_Task statement:_
Exactly and only the lines below from the one containing "This screenshot has width=283, height=212." down to the one containing "the news photo" are wanted, both included; please exclude every picture.

_Input data:_
+---+

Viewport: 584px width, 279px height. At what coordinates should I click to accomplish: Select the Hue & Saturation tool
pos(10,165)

+---+

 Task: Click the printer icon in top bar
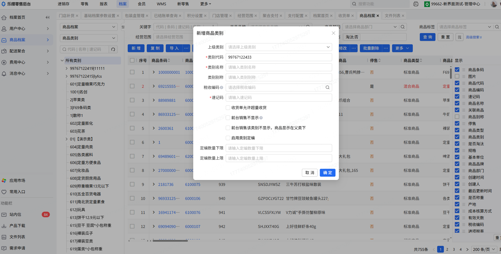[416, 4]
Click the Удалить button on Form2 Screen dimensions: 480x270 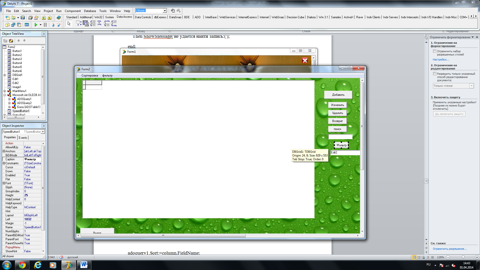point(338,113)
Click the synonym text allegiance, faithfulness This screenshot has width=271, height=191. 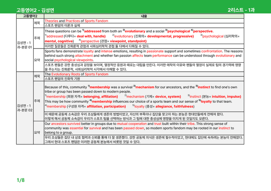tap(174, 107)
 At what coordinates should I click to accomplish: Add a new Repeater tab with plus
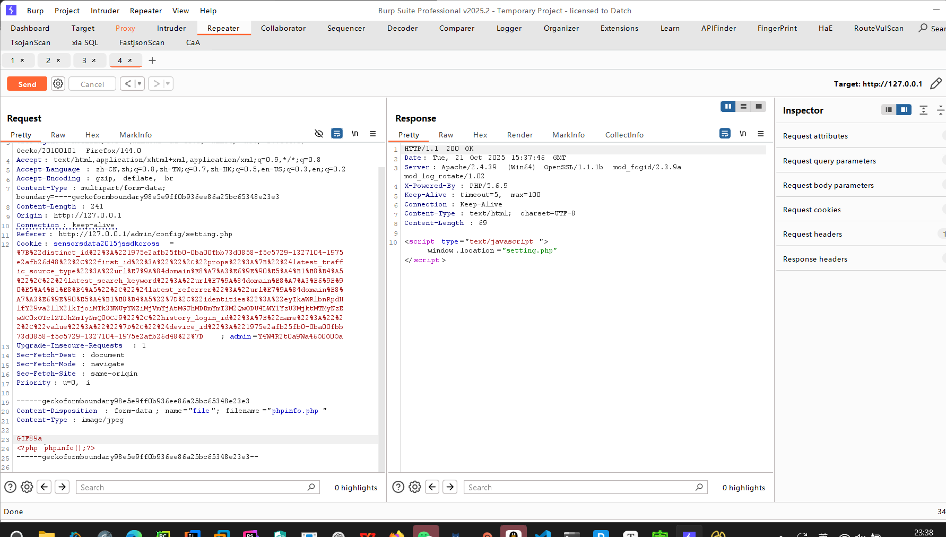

+---+

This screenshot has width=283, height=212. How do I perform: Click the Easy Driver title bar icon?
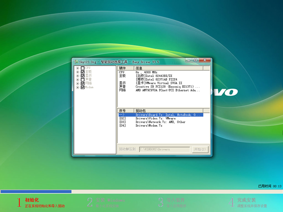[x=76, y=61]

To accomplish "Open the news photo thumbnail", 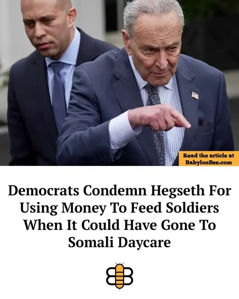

+---+

_Output of the task:_
This screenshot has width=283, height=212. How do I perform: Click the Easy Driver title bar icon?
[x=76, y=61]

To accomplish "Open the news photo thumbnail", 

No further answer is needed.